As Dries Buytaert explained in his Plan for Drupal 9 post at the end of 2018 (emphasis mine):
Drupal 8’s biggest dependency is Symfony 3, which has an end-of-life date in November 2021. This means that after November 2021, security bugs in Symfony 3 will not get fixed. Therefore, we have to end-of-life Drupal 8 no later than November 2021. Or put differently, by November 2021, everyone should be on Drupal 9.
Working backwards from November 2021, we’d like to give site owners at least one year to upgrade from Drupal 8 to Drupal 9. While we could release Drupal 9 in December 2020, we decided it was better to try to release Drupal 9 on June 3, 2020. This gives site owners 18 months to upgrade. Plus, it also gives the Drupal core contributors an extra buffer in case we can’t finish Drupal 9 in time for a summer release.
Here we are 14 months later and while most people took the June 3 release date and took it for granted, it is still not guaranteed! However you can help in various ways to make it much more likely!
Late last fall, we focused on defining what it means if we cannot make the June 3, 2020 release despite our best efforts and what is an early indicator that tells us we are going to miss it. First of all, that meant defining requirements for the first alpha release and requirements for the first beta (API complete) release. Also we needed to set some expectations as to when do we want to see the API-complete beta release to give enough time for the ecosystem to test it and find important problems in time. Based on how soon the beta requirements are met, there are three release scenarios and the best case ending in the June 3, 2020 release date for Drupal 9 has a beta deadline in 6 weeks! Yes, 42 days!

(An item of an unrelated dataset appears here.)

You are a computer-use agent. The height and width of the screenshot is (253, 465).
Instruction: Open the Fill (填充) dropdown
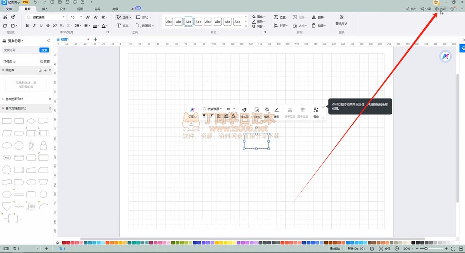click(258, 17)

Alpha requirements simplified
The key requirements for the first alpha release are simple. We wanted to update the key dependencies: Symfony to version 4.4 and Twig to version 2, as well as remove frontend polyfills that were not needed and remove most of jQuery UI (which were already deprecated in Drupal 8). This gets our most important dependencies up to shape to what will be in Drupal 9. We also made it possible for contributed projects to depend on Drupal 8 and 9 at the same time, so they will not need to branch for Drupal 9 support.

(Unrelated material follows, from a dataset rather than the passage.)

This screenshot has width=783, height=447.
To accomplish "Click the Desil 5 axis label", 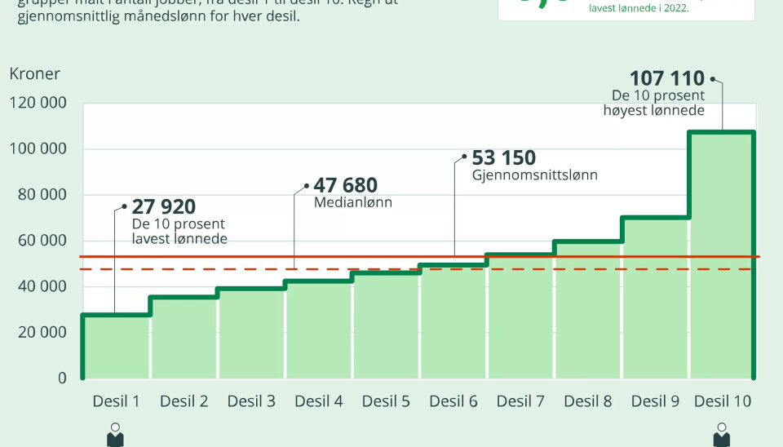I will click(x=386, y=401).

There are two outstanding things for the Drupal 9 alpha:
- Drupal.org does not yet have an automated packaging pipeline that conforms to all the recent composer related improvements and therefore making core releases is error prone. I don’t believe you can help with this at this time, the Drupal Association is hard at work on this.

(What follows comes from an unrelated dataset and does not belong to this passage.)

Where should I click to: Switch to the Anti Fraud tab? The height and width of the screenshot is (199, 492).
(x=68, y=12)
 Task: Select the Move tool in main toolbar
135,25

- Drupal core should use a major version agnostic update feed for projects which is already being provided by Drupal.org but the core code to consume it is still in the works. While this is actively being worked on, reviews are always helpful. This will make sure Drupal 9’s Update Status gets only contributed projects that are actually Drupal 9 compatible, while contributed modules will not need to establish a Drupal 9 branch.
Beta requirements simplified
The beta requirements are a bit more complicated and longer of course because we are looking at being API complete here. Once again, for the June 3, 2020 release date, we need these done in 6 weeks! The issue lists must haves and should haves, however the should have issues should be considered must-have for the June 3, 2020 release date and would only be reconsidered later if that date cannot be met. Here is a simplified rundown of the beta requirements:
- We want to keep dependencies up to date. There is no concrete pressing issue here at the moment that I know, but this really depends on how our dependencies evolve.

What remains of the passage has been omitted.